[Saved entries]
┌────────

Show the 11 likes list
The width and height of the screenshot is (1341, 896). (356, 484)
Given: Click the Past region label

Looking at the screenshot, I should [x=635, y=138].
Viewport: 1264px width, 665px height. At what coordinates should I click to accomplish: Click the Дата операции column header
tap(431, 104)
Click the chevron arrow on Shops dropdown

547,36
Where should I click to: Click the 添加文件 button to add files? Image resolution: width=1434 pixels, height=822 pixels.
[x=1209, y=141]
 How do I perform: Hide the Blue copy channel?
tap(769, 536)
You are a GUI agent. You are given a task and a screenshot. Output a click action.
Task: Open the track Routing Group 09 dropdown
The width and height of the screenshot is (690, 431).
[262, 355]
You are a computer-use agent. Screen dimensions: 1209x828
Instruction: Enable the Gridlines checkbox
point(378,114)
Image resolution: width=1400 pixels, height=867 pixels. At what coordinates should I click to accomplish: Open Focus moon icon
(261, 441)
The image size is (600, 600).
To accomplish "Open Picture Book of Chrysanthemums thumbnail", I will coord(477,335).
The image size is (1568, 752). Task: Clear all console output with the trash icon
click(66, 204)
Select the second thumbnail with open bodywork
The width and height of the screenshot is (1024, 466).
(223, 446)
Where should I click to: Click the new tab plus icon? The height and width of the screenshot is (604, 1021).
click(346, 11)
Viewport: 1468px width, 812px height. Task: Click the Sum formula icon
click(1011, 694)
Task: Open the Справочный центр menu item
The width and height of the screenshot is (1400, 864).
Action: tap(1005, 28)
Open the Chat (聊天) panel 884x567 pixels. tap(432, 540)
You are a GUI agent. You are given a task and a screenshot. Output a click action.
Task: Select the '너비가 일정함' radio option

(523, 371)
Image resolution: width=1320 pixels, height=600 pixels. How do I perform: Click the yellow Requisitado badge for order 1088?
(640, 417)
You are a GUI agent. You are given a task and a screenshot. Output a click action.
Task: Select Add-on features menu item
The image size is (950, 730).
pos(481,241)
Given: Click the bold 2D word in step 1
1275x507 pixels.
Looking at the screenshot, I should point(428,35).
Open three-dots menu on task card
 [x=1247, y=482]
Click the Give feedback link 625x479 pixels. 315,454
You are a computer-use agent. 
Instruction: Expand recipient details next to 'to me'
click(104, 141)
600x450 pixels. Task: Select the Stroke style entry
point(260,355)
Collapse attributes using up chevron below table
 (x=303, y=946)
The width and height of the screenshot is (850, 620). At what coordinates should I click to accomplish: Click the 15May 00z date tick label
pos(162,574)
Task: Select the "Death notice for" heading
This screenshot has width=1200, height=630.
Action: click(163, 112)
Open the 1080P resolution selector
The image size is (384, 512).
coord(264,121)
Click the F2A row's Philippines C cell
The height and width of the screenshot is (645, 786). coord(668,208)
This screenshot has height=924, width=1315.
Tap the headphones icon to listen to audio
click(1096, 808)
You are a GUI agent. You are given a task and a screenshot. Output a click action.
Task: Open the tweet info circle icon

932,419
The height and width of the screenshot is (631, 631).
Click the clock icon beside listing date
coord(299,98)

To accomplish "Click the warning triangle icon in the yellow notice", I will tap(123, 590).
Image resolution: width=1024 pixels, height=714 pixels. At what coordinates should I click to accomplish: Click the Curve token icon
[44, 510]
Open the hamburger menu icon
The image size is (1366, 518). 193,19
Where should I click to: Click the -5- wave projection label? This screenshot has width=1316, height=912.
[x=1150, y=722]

└────────

§ ASSIGNMENT
The records above need to be duplicated. Keep every word unchanged.

§ EXERCISE ANSWER
Show the 11 likes list
The width and height of the screenshot is (1341, 896). (356, 484)
Given: Click the Past region label

Looking at the screenshot, I should [x=635, y=138].
Viewport: 1264px width, 665px height. At what coordinates should I click to accomplish: Click the Дата операции column header
tap(431, 104)
Click the chevron arrow on Shops dropdown

547,36
Where should I click to: Click the 添加文件 button to add files? Image resolution: width=1434 pixels, height=822 pixels.
[x=1209, y=141]
 How do I perform: Hide the Blue copy channel?
tap(769, 536)
You are a GUI agent. You are given a task and a screenshot. Output a click action.
Task: Open the track Routing Group 09 dropdown
The width and height of the screenshot is (690, 431).
[262, 355]
You are a computer-use agent. Screen dimensions: 1209x828
Instruction: Enable the Gridlines checkbox
point(378,114)
Image resolution: width=1400 pixels, height=867 pixels. At what coordinates should I click to accomplish: Open Focus moon icon
(261, 441)
The image size is (600, 600).
To accomplish "Open Picture Book of Chrysanthemums thumbnail", I will coord(477,335).
The image size is (1568, 752). Task: Clear all console output with the trash icon
click(66, 204)
Select the second thumbnail with open bodywork
The width and height of the screenshot is (1024, 466).
(223, 446)
Where should I click to: Click the new tab plus icon? The height and width of the screenshot is (604, 1021).
click(346, 11)
Viewport: 1468px width, 812px height. Task: Click the Sum formula icon
click(1011, 694)
Task: Open the Справочный центр menu item
The width and height of the screenshot is (1400, 864).
Action: tap(1005, 28)
Open the Chat (聊天) panel 884x567 pixels. tap(432, 540)
You are a GUI agent. You are given a task and a screenshot. Output a click action.
Task: Select the '너비가 일정함' radio option

(523, 371)
Image resolution: width=1320 pixels, height=600 pixels. How do I perform: Click the yellow Requisitado badge for order 1088?
(640, 417)
You are a GUI agent. You are given a task and a screenshot. Output a click action.
Task: Select Add-on features menu item
The image size is (950, 730).
pos(481,241)
Given: Click the bold 2D word in step 1
1275x507 pixels.
Looking at the screenshot, I should point(428,35).
Open three-dots menu on task card
 [x=1247, y=482]
Click the Give feedback link 625x479 pixels. 315,454
You are a computer-use agent. 
Instruction: Expand recipient details next to 'to me'
click(104, 141)
600x450 pixels. Task: Select the Stroke style entry
point(260,355)
Collapse attributes using up chevron below table
 (x=303, y=946)
The width and height of the screenshot is (850, 620). At what coordinates should I click to accomplish: Click the 15May 00z date tick label
pos(162,574)
Task: Select the "Death notice for" heading
This screenshot has width=1200, height=630.
Action: click(163, 112)
Open the 1080P resolution selector
The image size is (384, 512).
coord(264,121)
Click the F2A row's Philippines C cell
The height and width of the screenshot is (645, 786). coord(668,208)
This screenshot has height=924, width=1315.
Tap the headphones icon to listen to audio
click(1096, 808)
You are a GUI agent. You are given a task and a screenshot. Output a click action.
Task: Open the tweet info circle icon

932,419
The height and width of the screenshot is (631, 631).
Click the clock icon beside listing date
coord(299,98)

To accomplish "Click the warning triangle icon in the yellow notice", I will tap(123, 590).
Image resolution: width=1024 pixels, height=714 pixels. At what coordinates should I click to accomplish: Click the Curve token icon
[44, 510]
Open the hamburger menu icon
The image size is (1366, 518). 193,19
Where should I click to: Click the -5- wave projection label? This screenshot has width=1316, height=912.
[x=1150, y=722]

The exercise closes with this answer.